> **Action item**: Copy each line below that contains "computer".

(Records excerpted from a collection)
----

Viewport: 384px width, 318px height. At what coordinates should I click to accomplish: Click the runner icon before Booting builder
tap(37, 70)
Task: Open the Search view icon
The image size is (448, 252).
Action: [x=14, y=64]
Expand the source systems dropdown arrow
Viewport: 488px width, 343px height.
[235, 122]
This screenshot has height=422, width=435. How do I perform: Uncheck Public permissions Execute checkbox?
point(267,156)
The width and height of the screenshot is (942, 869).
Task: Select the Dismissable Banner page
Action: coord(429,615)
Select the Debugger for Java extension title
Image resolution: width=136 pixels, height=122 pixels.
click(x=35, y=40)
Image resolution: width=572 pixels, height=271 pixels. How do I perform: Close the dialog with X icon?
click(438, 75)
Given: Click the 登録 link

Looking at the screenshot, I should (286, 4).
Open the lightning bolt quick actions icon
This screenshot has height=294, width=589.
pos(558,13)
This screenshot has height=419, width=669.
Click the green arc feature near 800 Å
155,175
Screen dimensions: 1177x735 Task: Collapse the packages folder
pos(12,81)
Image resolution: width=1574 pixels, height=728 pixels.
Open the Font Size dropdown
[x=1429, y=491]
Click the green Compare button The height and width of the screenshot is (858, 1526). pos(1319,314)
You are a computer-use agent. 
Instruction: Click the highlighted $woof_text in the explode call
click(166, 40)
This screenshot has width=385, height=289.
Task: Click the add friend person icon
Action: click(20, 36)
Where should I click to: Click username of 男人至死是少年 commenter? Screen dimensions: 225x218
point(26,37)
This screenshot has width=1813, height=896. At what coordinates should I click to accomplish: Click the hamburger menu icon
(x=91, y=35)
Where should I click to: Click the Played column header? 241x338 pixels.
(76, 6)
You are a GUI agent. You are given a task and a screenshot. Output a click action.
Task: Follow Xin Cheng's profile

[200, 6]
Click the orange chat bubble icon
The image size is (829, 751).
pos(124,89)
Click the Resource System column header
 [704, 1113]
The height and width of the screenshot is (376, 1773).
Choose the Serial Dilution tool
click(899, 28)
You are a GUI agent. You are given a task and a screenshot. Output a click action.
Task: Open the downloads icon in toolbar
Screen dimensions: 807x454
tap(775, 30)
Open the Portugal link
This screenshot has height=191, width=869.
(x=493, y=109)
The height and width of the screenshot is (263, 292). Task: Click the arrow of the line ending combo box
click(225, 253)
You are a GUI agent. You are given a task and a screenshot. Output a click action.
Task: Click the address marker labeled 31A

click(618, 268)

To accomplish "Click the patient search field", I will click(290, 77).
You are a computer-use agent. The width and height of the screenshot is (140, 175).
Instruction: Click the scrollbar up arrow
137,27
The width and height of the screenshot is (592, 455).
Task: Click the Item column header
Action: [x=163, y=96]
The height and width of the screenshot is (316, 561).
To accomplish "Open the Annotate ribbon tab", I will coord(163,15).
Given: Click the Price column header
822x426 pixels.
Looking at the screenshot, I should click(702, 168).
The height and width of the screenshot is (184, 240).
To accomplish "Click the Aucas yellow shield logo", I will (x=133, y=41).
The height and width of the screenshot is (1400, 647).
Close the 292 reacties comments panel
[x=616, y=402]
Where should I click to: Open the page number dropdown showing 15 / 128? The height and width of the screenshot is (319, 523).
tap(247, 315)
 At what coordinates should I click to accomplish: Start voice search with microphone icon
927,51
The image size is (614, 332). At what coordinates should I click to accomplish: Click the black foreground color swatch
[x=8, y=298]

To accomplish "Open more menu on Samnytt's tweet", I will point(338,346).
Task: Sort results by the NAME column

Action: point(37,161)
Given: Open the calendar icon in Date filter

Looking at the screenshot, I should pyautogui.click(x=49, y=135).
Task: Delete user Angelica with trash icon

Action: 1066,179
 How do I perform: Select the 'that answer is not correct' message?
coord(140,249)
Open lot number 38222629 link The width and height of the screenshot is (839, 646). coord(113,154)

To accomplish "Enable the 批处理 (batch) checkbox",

----

> **Expected output**:
You are a computer-use agent. 
You are a computer-use agent. The width and height of the screenshot is (140, 175).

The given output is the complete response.